The event handler is also established here that ASP.NET will call before each web page is loaded. The firing of this (and the init and dispose events) assumes that you have added the following lines to the <SYSTEM.WEB> section of either the machine.config file for the .NET Framework this is targeting, or the Web.Config file for this web site:
<add name=”HashVerification” type=”HashVerification.HashVerificationModule, AssemblyName” />
NOTE: The “AssemblyName” in this section must match the name of the assembly (web site) to which you are adding this code.
Called when the web site is unloading (session is ending).
HashAuthorization(object sender, EventArgs e) –
This method is called each time before a web page is loaded by ASP.NET. This method will read the contents of the file being loaded from the deployment file location, calculate a Cryptographic Hash Code for the contents and compare it to what was stored in the SQL WebHashTable for the same page. If the two do not match, the module is not loaded and the web session is effectively ended after a message is sent to the browser indicating that there was an error in processing.
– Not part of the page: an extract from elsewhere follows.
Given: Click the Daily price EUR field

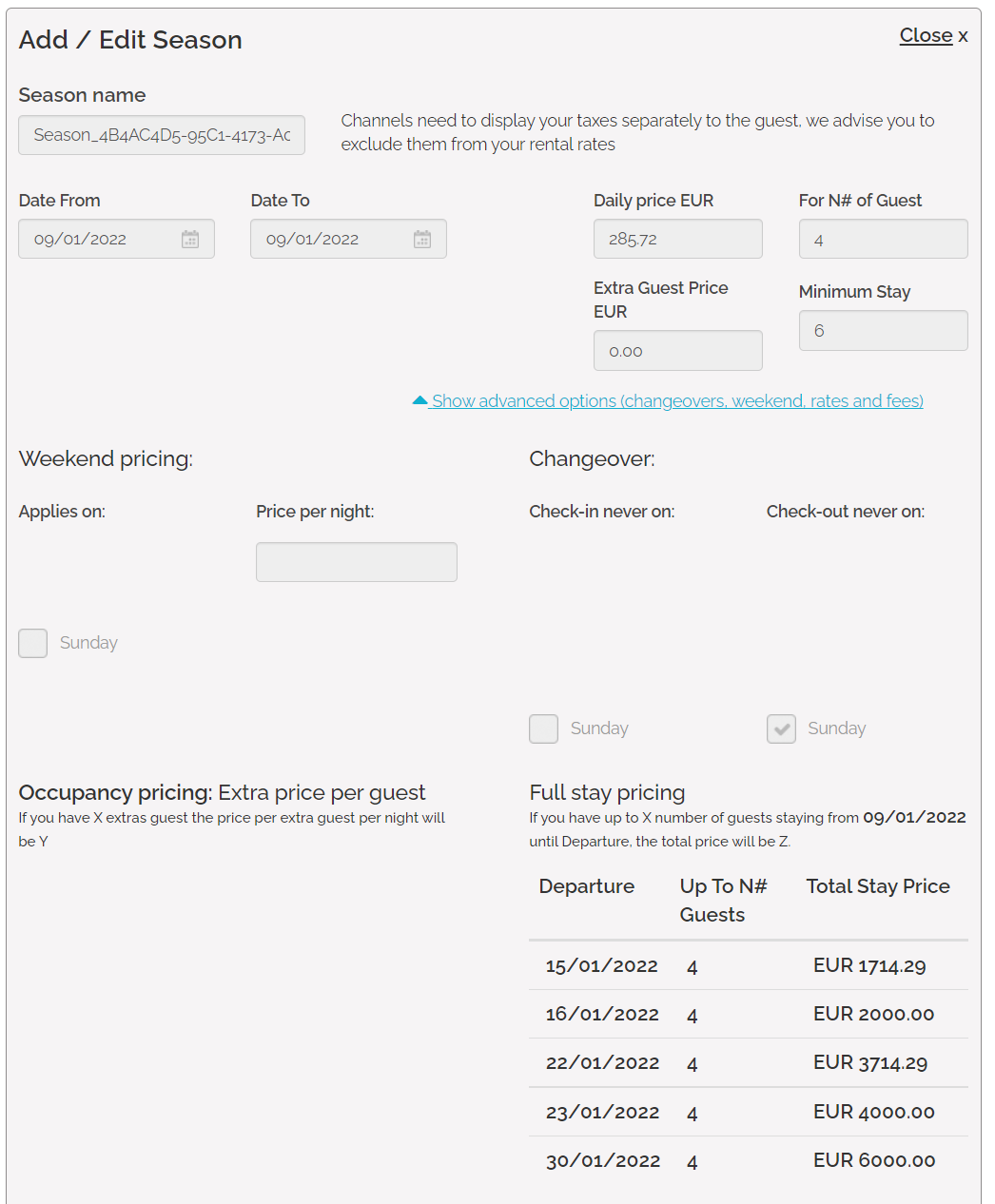Looking at the screenshot, I should [x=677, y=240].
Hash validation flow through ASP.NET.
The following diagram depicts how ASP.NET will handle web pages when the hash validation module has been inserted into the normal flow of web page processing:
As you can see in the above diagram, as soon as ASP.NET is ready to load a web page, the “ValidateHash” method is called to validate the hash digest for the page. The valid hash digest is read from storage, the current hash digest is computed for the page about to be loaded and the two are compared. If these fail to match, an error is returned to the browser via an HTML page. Otherwise, flow continues as normal for the page that is being loaded.
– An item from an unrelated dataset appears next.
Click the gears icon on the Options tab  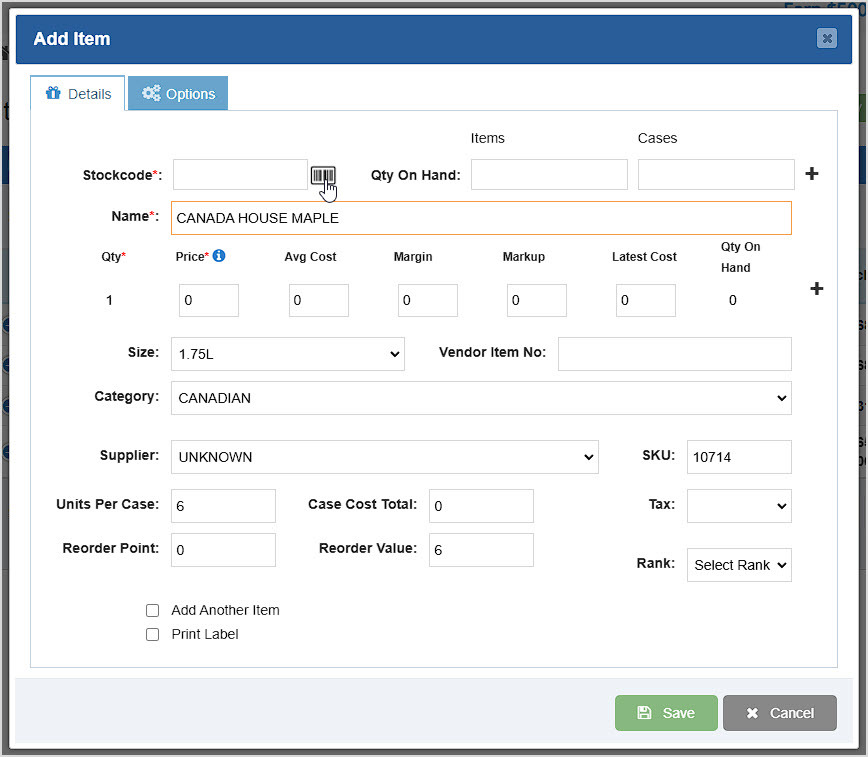pyautogui.click(x=152, y=93)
As long as there are entities willing to attack a web site or server, there will always be risks that need to be taken into consideration when thinking about security requirements to protect against intrusion. The lengths to which an organization might extend itself to protect against intrusion must be weighed against factors such as cost and effort to implement each solution. The method described in this article is but one small step that can be taken but is a viable way to prevent malicious code from entering into a web based solution.